» **What needs to be done**: Between the line containing "Click the green energy bolt icon" and the line containing "Task: Open RAND HRS Family data access icon" lies a run of lines; give that run again exactly, with both of those lines, and nothing else from the entries below.

START Records for the task

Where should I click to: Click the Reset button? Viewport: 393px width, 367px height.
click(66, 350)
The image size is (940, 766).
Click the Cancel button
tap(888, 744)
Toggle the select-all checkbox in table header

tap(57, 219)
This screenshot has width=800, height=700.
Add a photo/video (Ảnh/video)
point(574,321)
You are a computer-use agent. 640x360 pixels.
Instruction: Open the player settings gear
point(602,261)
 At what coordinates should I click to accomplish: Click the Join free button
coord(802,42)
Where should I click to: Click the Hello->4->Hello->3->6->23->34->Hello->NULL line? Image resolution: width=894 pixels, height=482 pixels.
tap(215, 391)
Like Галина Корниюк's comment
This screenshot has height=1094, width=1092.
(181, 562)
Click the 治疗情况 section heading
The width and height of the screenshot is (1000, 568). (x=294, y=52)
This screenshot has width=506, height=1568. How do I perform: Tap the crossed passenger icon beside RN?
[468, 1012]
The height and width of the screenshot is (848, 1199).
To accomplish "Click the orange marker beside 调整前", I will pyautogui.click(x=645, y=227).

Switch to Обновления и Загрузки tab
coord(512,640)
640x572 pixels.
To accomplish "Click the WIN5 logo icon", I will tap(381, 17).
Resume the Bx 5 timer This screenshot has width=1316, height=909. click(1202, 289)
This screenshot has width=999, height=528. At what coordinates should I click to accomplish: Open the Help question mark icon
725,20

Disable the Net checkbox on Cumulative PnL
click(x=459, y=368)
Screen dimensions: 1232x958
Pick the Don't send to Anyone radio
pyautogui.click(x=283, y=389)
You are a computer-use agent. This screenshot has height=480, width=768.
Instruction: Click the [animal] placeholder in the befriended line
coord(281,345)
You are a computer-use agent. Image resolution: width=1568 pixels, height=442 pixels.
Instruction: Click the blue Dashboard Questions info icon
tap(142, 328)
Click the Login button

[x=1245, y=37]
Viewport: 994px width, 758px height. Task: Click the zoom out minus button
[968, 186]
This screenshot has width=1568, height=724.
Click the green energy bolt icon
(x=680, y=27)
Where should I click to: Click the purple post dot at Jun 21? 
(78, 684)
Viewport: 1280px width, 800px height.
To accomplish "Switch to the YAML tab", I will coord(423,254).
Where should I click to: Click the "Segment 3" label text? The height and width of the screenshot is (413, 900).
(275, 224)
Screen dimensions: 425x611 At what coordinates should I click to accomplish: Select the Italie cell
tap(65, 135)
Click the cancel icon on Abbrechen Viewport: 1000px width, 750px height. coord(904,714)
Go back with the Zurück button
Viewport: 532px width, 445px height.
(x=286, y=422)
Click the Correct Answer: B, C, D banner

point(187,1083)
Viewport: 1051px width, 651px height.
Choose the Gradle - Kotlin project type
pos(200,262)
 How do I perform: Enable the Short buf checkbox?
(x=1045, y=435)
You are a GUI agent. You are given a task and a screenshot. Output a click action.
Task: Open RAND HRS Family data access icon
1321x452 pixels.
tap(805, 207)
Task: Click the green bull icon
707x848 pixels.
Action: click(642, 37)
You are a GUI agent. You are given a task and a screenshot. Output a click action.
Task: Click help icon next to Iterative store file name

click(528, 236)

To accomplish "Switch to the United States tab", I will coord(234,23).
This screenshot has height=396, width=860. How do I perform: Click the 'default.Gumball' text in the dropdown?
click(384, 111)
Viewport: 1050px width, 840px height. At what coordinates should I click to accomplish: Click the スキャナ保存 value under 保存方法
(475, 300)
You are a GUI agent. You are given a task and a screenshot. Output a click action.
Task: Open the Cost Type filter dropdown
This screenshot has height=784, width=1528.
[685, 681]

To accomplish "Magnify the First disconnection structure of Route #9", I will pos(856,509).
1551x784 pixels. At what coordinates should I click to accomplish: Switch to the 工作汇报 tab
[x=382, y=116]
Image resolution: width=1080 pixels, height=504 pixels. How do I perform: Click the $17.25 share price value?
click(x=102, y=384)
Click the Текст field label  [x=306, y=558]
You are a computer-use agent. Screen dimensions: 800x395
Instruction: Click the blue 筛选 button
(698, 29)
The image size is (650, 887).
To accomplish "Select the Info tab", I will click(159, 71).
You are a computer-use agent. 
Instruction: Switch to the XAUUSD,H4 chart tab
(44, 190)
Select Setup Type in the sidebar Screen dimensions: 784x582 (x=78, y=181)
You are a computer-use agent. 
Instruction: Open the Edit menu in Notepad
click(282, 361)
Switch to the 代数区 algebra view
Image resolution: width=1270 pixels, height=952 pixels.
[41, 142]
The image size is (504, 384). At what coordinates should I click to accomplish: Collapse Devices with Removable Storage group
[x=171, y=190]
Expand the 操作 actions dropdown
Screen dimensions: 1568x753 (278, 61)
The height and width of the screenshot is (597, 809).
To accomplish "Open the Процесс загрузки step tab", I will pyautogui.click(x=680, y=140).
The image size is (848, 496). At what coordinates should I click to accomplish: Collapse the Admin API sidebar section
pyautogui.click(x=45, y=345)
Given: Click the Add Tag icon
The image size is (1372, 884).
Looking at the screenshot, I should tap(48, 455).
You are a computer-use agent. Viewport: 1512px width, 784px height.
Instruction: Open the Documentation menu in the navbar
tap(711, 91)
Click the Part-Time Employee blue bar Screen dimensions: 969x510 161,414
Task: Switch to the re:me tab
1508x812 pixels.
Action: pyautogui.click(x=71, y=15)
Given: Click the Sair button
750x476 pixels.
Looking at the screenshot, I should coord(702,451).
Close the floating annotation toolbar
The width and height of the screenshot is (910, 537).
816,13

END Records for the task

» **Expected answer**:
Click the green energy bolt icon
(x=680, y=27)
Where should I click to: Click the purple post dot at Jun 21? 
(78, 684)
Viewport: 1280px width, 800px height.
To accomplish "Switch to the YAML tab", I will coord(423,254).
Where should I click to: Click the "Segment 3" label text? The height and width of the screenshot is (413, 900).
(275, 224)
Screen dimensions: 425x611 At what coordinates should I click to accomplish: Select the Italie cell
tap(65, 135)
Click the cancel icon on Abbrechen Viewport: 1000px width, 750px height. coord(904,714)
Go back with the Zurück button
Viewport: 532px width, 445px height.
(x=286, y=422)
Click the Correct Answer: B, C, D banner

point(187,1083)
Viewport: 1051px width, 651px height.
Choose the Gradle - Kotlin project type
pos(200,262)
 How do I perform: Enable the Short buf checkbox?
(x=1045, y=435)
You are a GUI agent. You are given a task and a screenshot. Output a click action.
Task: Open RAND HRS Family data access icon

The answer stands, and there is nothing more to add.